= Hangar 18 (conspiracy theory) =

UFO conspiracy theory

In UFO conspiracy theories, "Hangar 18" is the name given to a building that allegedly contained UFO debris or alien bodies. The name was popularized by conspiracy theorist Robert Spencer Carr in 1974, who claimed the hangar was located at Wright-Patterson Air Force Base near Dayton, Ohio; the USAF denies the existence of this hangar.

In 1980, a film titled Hangar 18 was released, loosely based on Carr's stories.

==Earlier UFO conspiracy theories==
In 1966, UFO conspiracy book Incident at Exeter featured a one-sentence mention of a crashed saucer tale about alien bodies in an Air Force morgue at Wright-Patterson Field. The passage served as the inspiration for the 1968 science-fiction novel The Fortec Conspiracy about a UFO cover up by the Air Force's Foreign Technology Division, the unit charged with studying and reverse-engineering other nations' technical advancements.
==Robert Spencer Carr==
On October 11, 1974, science-fiction author and UFO conspiracy theorist Robert Spencer Carr conducted a live radio interview where he publicly claimed that alien bodies recovered from a 1948 flying saucer crash in Aztec, New Mexico, were being kept at "Hangar 18" at Wright-Patterson. The claim garnered substantial press attention, and led to official denials. The Air Force explained that there is no "Hangar 18" at the base and noted Carr's claims bore a close similarity to the science-fiction novel The Fortec Conspiracy. During the interview, Carr also relayed a tale of Senator Barry Goldwater requesting and being denied access to a restricted area. Reached for comment, Goldwater admitted to having requested a tour and been denied, but Goldwater said he had never heard any rumors of alien bodies.

By September 1979, Carr's claims included a surgical nurse who witnessed an alien's autopsy.

Decades later, Carr's son recalled that his father had been a habitual liar who often "mortified my mother and me by spinning preposterous stories in front of strangers... [tales of] befriending a giant alligator in the Florida swamps, and sharing complex philosophical ideas with porpoises in the Gulf of Mexico. It wasn't the tall tales themselves that hurt so much but his ferocious insistence that they were true.... They were dead serious, and you had by God better pretend you believed them or face wrath or rejection."

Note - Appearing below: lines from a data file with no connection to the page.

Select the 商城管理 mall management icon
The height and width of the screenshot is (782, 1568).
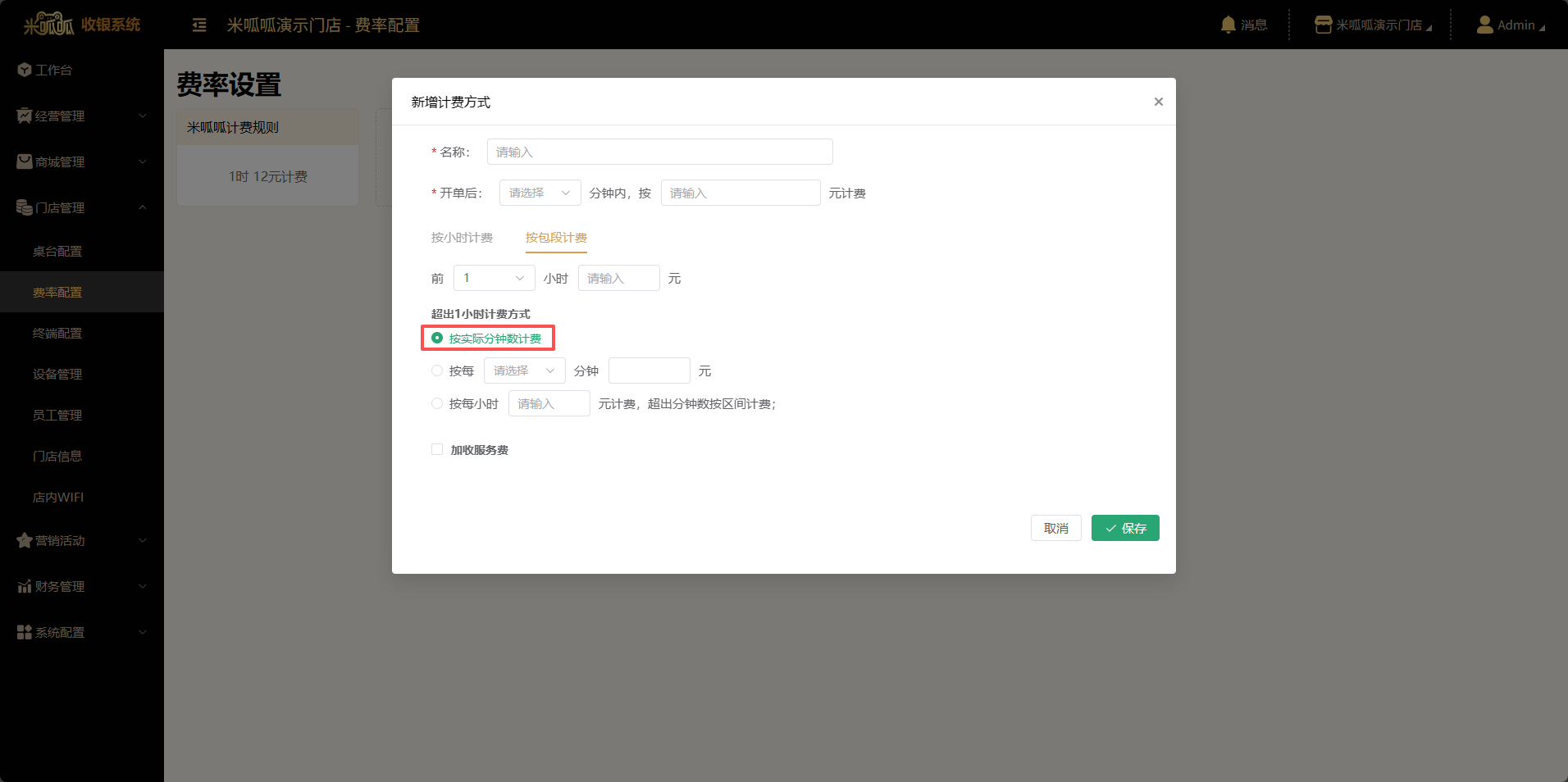[x=24, y=161]
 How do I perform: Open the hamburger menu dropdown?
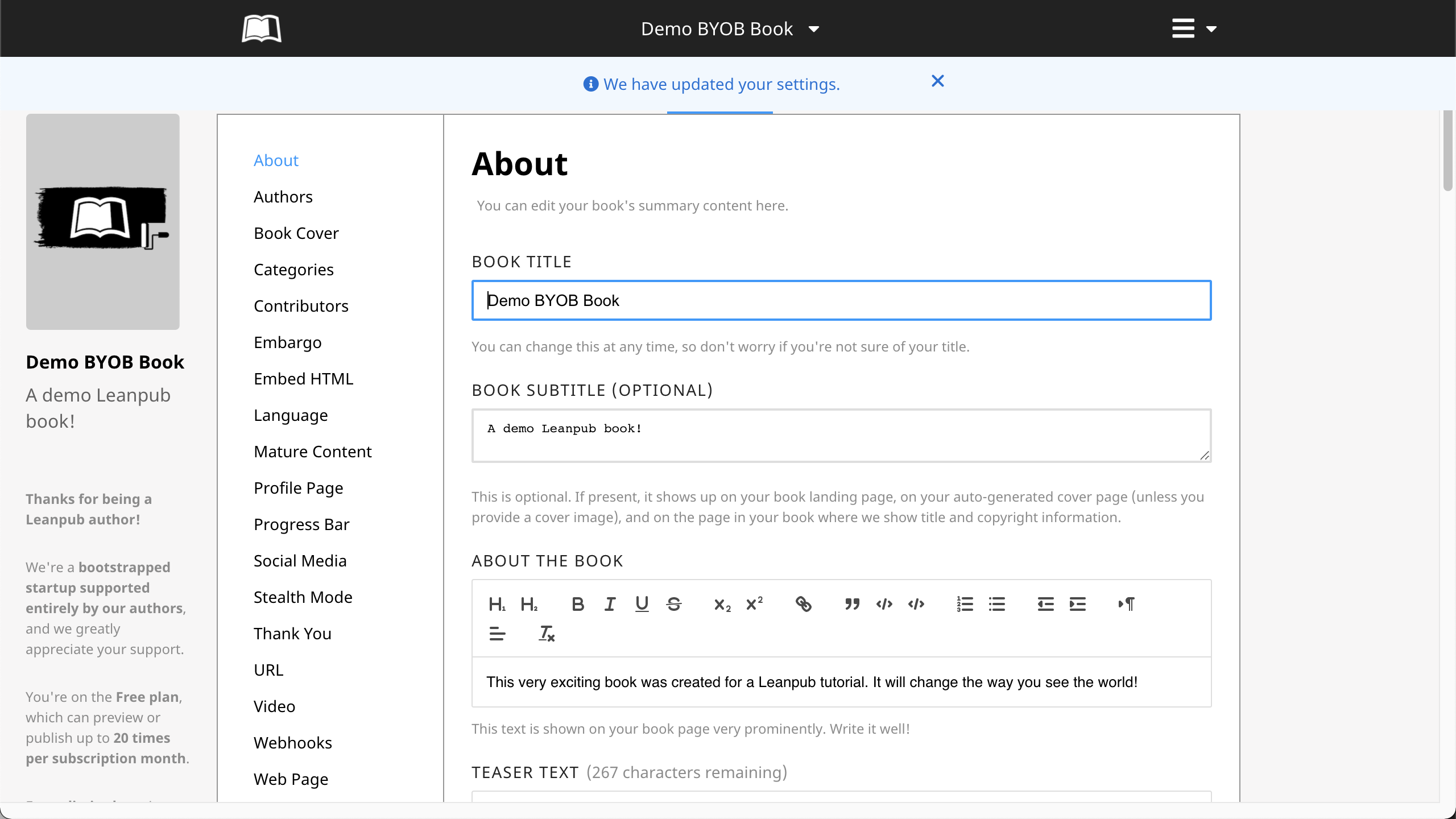(1194, 28)
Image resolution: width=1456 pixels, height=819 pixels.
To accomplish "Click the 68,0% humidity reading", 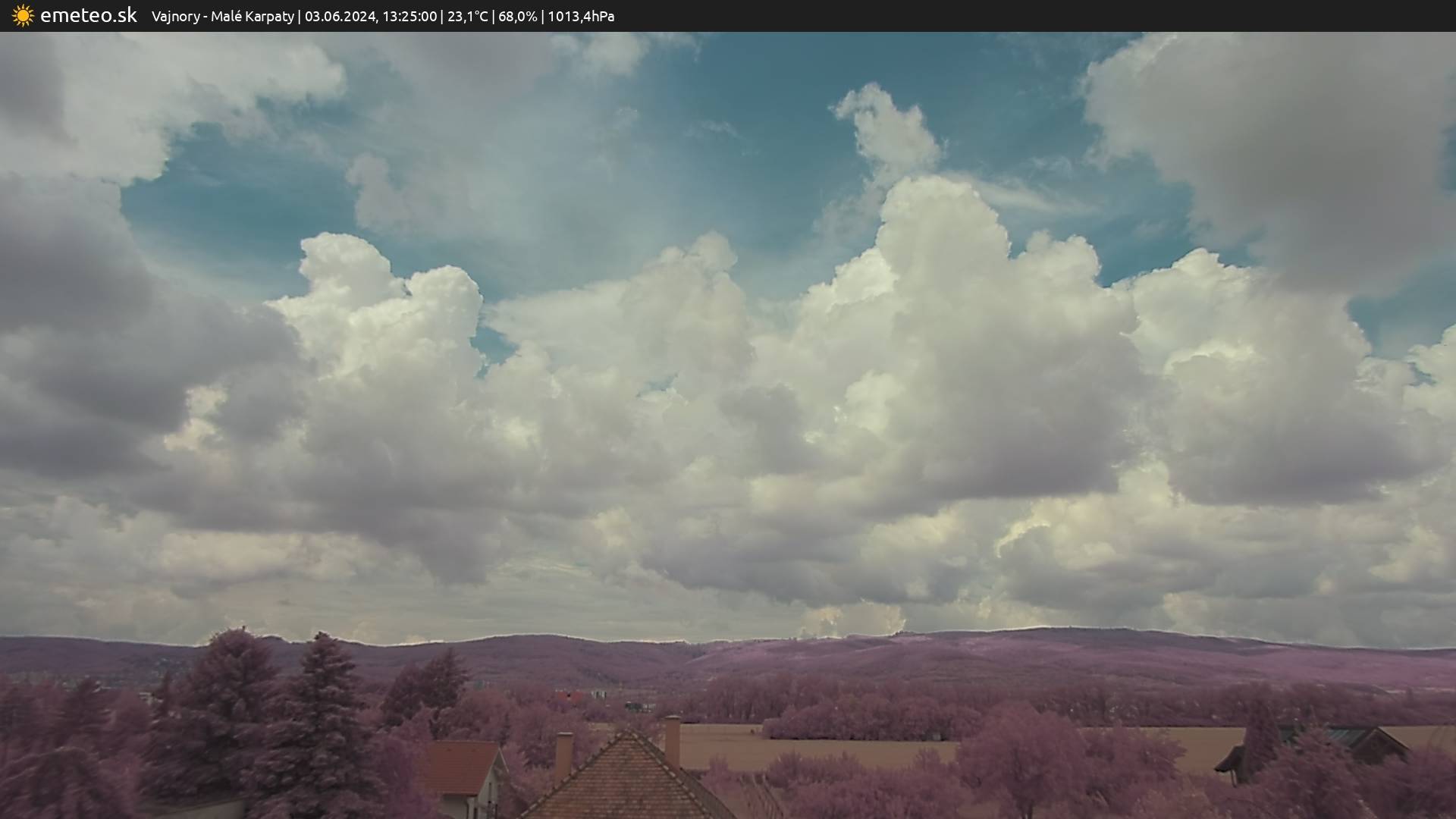I will [518, 16].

By the late 1980s, Bob Lazar's claims about Nevada's "Area 51" were also circulating in conspiracy theories as a supposed repository for alien debris, ships or bodies obtained by the US government.

==Film adaptation==
In November 1979, local papers reported that Roswell was being location-scouted for an upcoming film titled Hangar 18. That film, which dramatized Carr's claims, was released in 1980. It was later described by Thomas E. Bullard as "nascent Roswell mythology", while the film's director James L. Conway later described the film as "a modern day dramatization of the Roswell incident".

==In popular culture==
The television series In Search of... filmed at Hangar "18A" at Wright-Patterson in 1980. The building's manager (who had been in that position since 1942) said that the freezing cells in the building were never used for the storage of alien bodies. He said the freezing cells were actually used to test airplane parts under cold conditions.

Megadeth's 1990 album Rust in Peace includes a song titled "Hangar 18".

The Star Trek: Deep Space Nine episode "Little Green Men" saw its protagonists, including Quark, inadvertently traveling back in time to 1947, where they are kept in Hangar 18.

The hip hop group Hangar 18, active from 2001 to 2009 took their name from the mythical hangar.

Animated sitcom The Simpsons features a sight gag reference to the mythical Hangar 18 in the ninth episode of the seventh season "Sideshow Bob's Last Gleaming", where soldiers open the gate and discover an alien with a glowing probe before closing the gate.

Hangar 18 is mentioned in the song "Skyfall" by Helloween on their self-titled album from 2021.